Wayne smiled at the handbill and folded it to put in his pocket. “I’ll keep this in case I run into him. If it is a him. Right now I’m going to find Cat.”
“All I’m saying is be careful.”
Lavern Early, revived by the hot tea, glared at Wayne. “Stay away from my daughter!”
Ripley turned to the old woman. “Now hush, Laverne. We’re trying to help you. No need to talk like that.”
Wayne strode to the corner after donning his helmet and examined the wire frame kiosk with the assortment of toys. He lifted a couple packages of yoyos from their hooks. At Ripley’s questioning look, he shrugged. “Never know, they might come in handy.”
In disbelief, Bion shook his head. “Yo-yos?” he questioned the shadowy figure of Wayne Bruce exiting the candy store.
Laverne Early leaned forward holding the steaming cup to her lips and followed Ripley’s gaze. “Who does he think he is?”

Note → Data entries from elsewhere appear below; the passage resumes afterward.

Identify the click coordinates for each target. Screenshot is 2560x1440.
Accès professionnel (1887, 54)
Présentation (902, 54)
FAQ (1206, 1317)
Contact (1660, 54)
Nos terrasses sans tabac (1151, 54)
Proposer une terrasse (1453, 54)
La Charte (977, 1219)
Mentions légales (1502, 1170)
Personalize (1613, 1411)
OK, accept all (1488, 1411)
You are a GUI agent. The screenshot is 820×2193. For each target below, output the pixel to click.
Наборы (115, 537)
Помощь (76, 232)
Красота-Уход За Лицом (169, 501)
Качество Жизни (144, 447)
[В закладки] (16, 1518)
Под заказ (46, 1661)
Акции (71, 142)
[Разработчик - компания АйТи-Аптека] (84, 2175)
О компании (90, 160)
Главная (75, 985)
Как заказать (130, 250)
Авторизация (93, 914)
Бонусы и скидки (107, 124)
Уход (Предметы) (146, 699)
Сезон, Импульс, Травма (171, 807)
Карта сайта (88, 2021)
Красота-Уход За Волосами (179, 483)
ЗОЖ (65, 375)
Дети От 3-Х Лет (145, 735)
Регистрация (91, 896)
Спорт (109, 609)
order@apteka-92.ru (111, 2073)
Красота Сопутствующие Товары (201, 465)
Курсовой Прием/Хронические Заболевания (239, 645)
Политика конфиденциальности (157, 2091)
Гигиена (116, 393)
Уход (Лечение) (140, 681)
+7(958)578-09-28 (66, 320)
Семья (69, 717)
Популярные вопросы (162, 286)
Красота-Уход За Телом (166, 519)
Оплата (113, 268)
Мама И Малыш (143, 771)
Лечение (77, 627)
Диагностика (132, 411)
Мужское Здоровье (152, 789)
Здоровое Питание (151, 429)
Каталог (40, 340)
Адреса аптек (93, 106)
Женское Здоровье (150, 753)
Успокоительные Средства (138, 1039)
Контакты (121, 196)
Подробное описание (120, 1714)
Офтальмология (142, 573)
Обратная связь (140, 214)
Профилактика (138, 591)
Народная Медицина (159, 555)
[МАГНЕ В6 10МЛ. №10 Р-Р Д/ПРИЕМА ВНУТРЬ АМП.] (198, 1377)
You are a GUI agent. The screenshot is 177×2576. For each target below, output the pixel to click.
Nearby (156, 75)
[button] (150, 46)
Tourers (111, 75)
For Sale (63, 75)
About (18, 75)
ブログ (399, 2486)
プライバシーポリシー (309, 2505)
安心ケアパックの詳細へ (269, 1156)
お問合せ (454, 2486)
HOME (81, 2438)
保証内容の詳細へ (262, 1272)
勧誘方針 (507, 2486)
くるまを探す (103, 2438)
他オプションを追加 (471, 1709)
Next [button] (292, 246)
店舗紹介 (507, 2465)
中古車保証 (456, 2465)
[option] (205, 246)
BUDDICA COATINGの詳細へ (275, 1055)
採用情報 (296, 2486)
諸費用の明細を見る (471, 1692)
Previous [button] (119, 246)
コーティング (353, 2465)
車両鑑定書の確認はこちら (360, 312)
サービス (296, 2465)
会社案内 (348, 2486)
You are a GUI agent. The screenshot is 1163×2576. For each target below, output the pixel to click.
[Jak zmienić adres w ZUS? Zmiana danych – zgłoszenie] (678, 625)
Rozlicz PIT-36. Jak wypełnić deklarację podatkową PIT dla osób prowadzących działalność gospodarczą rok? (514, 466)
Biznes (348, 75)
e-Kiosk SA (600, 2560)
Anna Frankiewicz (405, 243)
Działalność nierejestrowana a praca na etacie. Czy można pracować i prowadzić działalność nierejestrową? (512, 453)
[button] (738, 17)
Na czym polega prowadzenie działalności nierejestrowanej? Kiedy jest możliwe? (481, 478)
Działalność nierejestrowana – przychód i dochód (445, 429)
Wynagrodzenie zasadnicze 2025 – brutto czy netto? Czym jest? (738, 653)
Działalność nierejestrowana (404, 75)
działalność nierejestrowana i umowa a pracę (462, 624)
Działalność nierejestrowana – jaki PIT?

The funeral was huge and, not surprisingly, resembled a business convention. The social occasion of old Bruce’s death itself required accommodations for those who had come to pay their respects. Politicians, local dignitaries from various denominations, prominent financiers and corporate honchos crowded the large assembly hall. Harold Bruce had made the arrangements with the exclusive Green Cove Country Club for the post interment reception which was beginning to have the air of a celebration on the verge of a cocktail party. Moderate words of tribute were spoken, tearfully, by Trish, his mother, huskily, by Harold, his uncle. Respectful, ardent words by others who had known and worked for and with him, a saint, a devoted father. When it came his turn, as the younger generation should have the final word, he had been as gracious as a psychopath, echoing their praise with a chorus of his own to the gathering of family, friends, and business associates, yet all the while considering that among them was his father’s murderer.
“But wasn’t it an emergency?”
“Crazy,” Wayne smiled, tucking the card into his inside jacket pocket, and glanced back at the tee box now in darkness and imagined the red canvas roof of the golf cart dropping down behind the mound and heading for the fairway. A silent vow welled up and tightened his jaw. Justice. Justice for old Dad. If it’s the last thing.